Several of our clients who really cannot afford to lose the income from a gift have nevertheless made large gifts to take advantage of the temporary higher gift tax exemptions. In order for the gift to be prudent, our clients have taken several different approaches. One approach is to create more cash flow from another source prior to making a gift. Assume that you are 85 years old and you would like to have guaranteed cash flow of $200,000 per year. Also assume that your children, or a trust that you previously established for their benefit, are financially secure. You could transfer $1,157,000 of cash to your children or the trust in exchange for their obligation to pay you $200,000 per year for the remainder of your life. This transaction will not be considered a gift because the present value of the annuity payments that you are receiving equals the amount of property you are transferring to your children. After implementing the private annuity, you are then free to make a gift of other assets without worrying about losing the income from the assets that you gift.

Many of our clients have given away nonvoting interests in entities such as limited liability companies, limited partnerships, and corporations. By retaining voting control of these companies, our clients have the ability to pay themselves reasonable salaries for the services that they provide to the companies.

A very popular approach that our clients are using is to make a gift to a spousal access trust. There are two general types of spousal access trusts. One is a trust which includes your spouse and descendants as discretionary beneficiaries of the trust. Often the spouse serves as the trustee of the trust. Since your spouse has the ability to access income from the trust, you should be more comfortable about making gifts.

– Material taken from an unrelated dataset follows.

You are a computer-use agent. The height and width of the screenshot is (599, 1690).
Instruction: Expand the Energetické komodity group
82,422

The other type of spousal access trust is a marital trust, which does not include your descendants as beneficiaries. As will be discussed in a later article, this trust can also be used to avoid the payment of Tennessee gift taxes on the trust.

The “flaw” with gifts to spousal access trusts is the danger that your spouse could predecease you. In that case, income from the trust will not be available for your benefit. Some of our clients have been willing to take the gamble that their spouse would not predecease them by a long period of time. Perhaps the donee spouse is younger and/or in better health than the donor spouse. Another factor to keep in mind is that your expenses will go down when one spouse dies because there is only one mouth to feed.

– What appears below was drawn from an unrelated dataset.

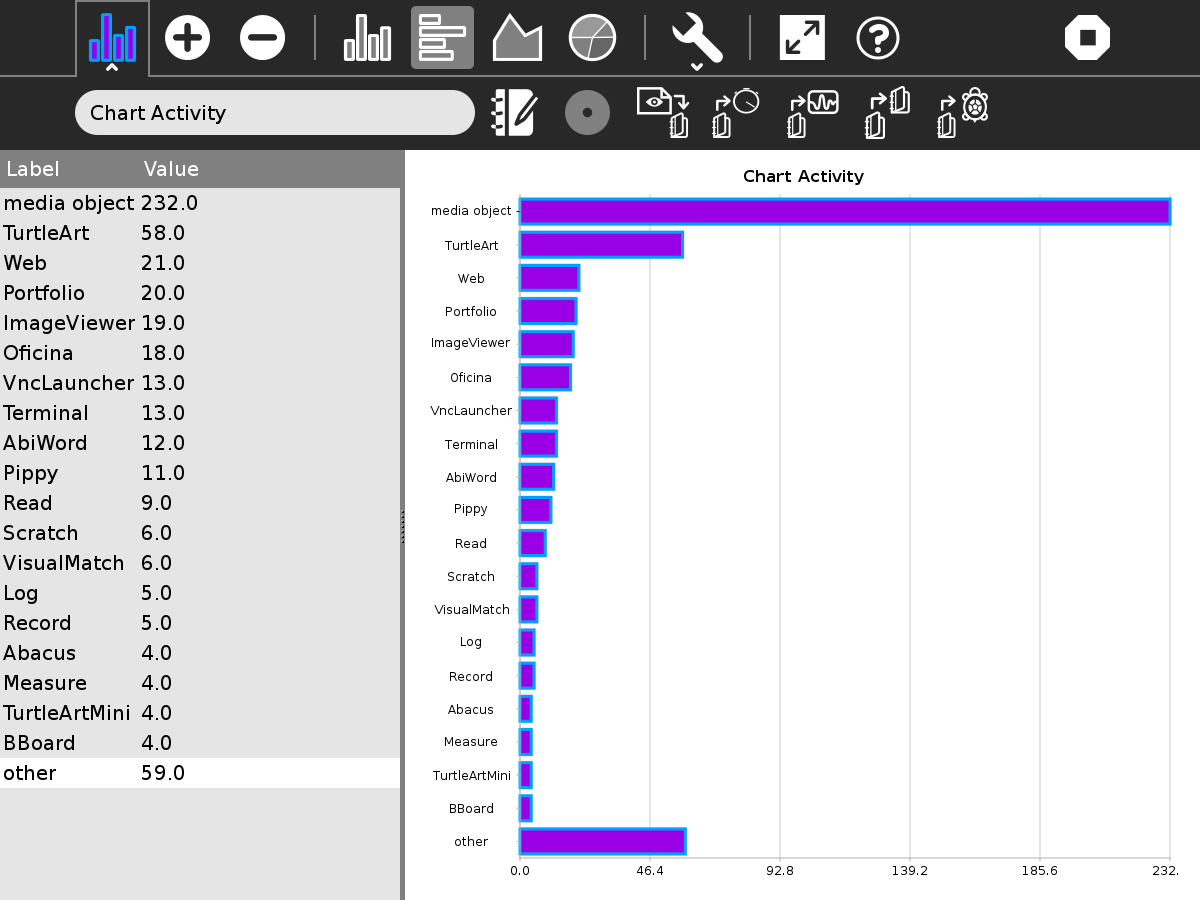
Task: Expand the wrench configuration toolbar
Action: point(697,40)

Another option when the donee spouse is young enough and healthy enough is to purchase life insurance on the life of the donee spouse. If the donee spouse dies too soon, the life insurance could provide a source of funds for the donor spouse.

Another hedging technique is to have each spouse make a gift to a spousal access trust for the other spouse. There is a tax concept known as the reciprocal trust doctrine, which requires careful planning if both spouses intend to establish spousal access trusts.

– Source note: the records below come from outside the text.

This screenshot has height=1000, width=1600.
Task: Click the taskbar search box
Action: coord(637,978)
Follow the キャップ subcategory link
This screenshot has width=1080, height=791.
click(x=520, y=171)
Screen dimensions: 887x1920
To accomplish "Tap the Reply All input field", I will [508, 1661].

Another aspect of increasing your cash flow is to decrease your expenses. A lot of our clients have established grantor trusts that allow them to pay income taxes on income earned by the trust. This basically allows them to make tax-free gifts to their children. Generally, these grantor trusts have been designed to allow the grantor to discontinue paying income taxes in the future. When you have the opportunity to “turn off” a grantor trust, you need to factor this into your cash flow planning.

Another factor that affects your expenses is whether you will pay Tennessee gift taxes. Future articles will discuss various ways to make gifts without paying Tennessee gift taxes. When there is pressure on your cash flow, it might be preferable to make gifts in a manner that does not require you to pay Tennessee gift taxes. The Tennessee gift taxes “saved” can be used to shore up the income lost from the assets that you give away.

Before making a large gift, you need to be totally comfortable with your future access to cash flow.